+Mikhail Gryzykhin <mailto:[email protected]> +Rui Wang
<mailto:[email protected]> +Reza Rokni
<mailto:[email protected]> who have all done some investigations here.
On Fri, Nov 22, 2019 at 11:48 AM Jan Lukavský <[email protected]
<mailto:[email protected]>> wrote:
On 11/22/19 7:54 PM, Reuven Lax wrote:
On Fri, Nov 22, 2019 at 10:19 AM Jan Lukavský
<[email protected] <mailto:[email protected]>> wrote:
Hi Reuven,
I didn't investigate that particular one, but looking
into that now, it looks that is (same as the "classic"

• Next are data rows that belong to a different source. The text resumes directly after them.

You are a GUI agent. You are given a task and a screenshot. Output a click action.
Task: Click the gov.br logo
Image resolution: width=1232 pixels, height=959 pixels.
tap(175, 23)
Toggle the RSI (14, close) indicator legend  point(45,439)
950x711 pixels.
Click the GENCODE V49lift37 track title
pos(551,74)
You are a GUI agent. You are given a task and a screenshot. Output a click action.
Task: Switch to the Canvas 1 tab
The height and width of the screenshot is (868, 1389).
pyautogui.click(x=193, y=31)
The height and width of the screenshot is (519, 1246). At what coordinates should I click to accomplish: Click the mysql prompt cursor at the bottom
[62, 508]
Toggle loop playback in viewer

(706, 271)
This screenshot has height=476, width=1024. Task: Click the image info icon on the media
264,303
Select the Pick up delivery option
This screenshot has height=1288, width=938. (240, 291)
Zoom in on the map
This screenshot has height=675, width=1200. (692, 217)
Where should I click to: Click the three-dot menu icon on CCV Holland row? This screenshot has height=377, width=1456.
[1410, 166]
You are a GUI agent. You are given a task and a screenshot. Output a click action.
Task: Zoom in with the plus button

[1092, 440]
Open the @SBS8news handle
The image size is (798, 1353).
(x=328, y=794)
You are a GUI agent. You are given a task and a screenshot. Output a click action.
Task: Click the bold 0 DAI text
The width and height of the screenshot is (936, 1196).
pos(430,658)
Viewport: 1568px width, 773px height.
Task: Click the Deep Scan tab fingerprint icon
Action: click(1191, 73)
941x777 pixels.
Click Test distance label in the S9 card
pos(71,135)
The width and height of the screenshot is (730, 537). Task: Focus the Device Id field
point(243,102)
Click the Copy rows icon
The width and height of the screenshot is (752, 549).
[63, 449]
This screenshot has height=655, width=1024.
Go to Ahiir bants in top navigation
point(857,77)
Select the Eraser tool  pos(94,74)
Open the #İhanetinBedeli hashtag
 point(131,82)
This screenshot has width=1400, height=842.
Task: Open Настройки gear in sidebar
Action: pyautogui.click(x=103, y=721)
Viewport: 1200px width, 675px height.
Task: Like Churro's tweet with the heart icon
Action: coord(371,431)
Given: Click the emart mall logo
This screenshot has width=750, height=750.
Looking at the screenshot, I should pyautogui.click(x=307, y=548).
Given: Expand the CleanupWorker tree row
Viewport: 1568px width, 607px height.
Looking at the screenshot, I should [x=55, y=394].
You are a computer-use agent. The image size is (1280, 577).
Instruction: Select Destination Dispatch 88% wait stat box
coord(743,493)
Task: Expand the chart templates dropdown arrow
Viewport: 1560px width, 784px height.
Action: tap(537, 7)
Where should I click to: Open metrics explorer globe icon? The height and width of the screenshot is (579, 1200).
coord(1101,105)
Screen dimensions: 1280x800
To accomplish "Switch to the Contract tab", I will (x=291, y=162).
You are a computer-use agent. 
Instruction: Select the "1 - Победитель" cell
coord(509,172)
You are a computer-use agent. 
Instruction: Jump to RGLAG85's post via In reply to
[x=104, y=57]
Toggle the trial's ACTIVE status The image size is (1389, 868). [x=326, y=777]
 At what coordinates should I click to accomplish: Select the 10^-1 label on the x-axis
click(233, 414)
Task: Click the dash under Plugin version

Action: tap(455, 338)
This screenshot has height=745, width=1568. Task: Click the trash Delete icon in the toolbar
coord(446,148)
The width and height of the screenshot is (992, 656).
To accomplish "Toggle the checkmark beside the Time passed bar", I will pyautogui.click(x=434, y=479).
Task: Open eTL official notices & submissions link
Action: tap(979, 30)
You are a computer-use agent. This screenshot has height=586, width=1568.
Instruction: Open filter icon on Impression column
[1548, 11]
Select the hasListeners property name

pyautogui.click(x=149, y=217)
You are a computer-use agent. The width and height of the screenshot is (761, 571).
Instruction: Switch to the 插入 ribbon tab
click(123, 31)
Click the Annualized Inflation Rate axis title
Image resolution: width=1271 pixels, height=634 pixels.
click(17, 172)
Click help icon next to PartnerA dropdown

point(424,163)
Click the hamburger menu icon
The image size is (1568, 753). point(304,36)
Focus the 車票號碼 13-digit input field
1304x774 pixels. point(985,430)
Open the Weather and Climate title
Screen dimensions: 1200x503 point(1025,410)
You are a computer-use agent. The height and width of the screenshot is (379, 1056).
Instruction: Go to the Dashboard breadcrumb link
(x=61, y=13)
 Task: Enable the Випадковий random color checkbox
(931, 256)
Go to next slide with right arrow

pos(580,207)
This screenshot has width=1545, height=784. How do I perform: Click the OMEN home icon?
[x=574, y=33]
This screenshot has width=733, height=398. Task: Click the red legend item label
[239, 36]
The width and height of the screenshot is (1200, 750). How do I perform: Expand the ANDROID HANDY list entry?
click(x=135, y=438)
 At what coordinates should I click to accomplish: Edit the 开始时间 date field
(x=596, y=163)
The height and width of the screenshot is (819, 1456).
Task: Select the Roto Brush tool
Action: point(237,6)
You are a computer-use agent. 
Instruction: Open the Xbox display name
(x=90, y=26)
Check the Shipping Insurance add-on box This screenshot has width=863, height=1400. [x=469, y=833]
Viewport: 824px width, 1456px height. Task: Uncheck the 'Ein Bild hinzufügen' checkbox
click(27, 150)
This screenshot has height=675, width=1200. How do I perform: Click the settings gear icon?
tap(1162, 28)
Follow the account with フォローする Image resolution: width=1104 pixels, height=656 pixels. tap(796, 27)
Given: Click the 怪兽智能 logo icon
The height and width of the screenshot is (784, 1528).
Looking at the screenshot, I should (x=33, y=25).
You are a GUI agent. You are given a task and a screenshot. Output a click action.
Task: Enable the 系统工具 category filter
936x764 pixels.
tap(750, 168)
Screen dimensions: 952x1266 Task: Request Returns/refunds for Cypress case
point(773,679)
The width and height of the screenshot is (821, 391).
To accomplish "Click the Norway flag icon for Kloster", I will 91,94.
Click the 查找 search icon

join library) builds around CoGBK. Is that correct? If
yes, then it essentially means that it:
- works only for cases where both sides have the same
windowfn (that is limitation of Flatten that precedes CoGBK)
Correct. Did you want to join different windows? If so what
are the semantics? If the lhs has FixedWindows and the rhs
has SessionWindows, what do you want the join semantics to
be? The only thing I could imagine would be for the user to
provide some function telling the join how to map the
windows together, but that could be pretty complicated.
I don't want to go too far into details, but generally both
lhs and rhs can be put onto time line and then full join can
be defined as each pair of (lhs, first preceding rhs) and
(rhs, first preceding lhs). Then the end of window is
semantically just clearing the joined value (setting it to
null, thus at the end of window there will be pair (lhs,
null) or (null, rhs) in case of full outer join). This way
any combination of windows is possible, because all window
does is that it "scopes" validity of respective values (lhs,
rhs).
I think it is very valid to hope to do a join in the sense of a
relational join where it is row-to-row. In this case, Beam's
concept of windowing may or may not make sense. It is just a tool
for the job. It is just a grouping key that provides a time when
state can be deleted. So I would say your use case is more global
window to global window join. That is what I think of as a true
stream-to-stream join anyhow. You probably don't want to wait
forever for output. So you'll need to use some knob other than
Beam windows or triggers.
Reza has prototyped a join like you describe here:
https://github.com/apache/beam/pull/9032
If your join condition explicitly includes the event time
distance between elements, then it could "just work". If that
isn't really part of your join condition, then you will have to
see this restriction as a "knob" that you tweak on your results.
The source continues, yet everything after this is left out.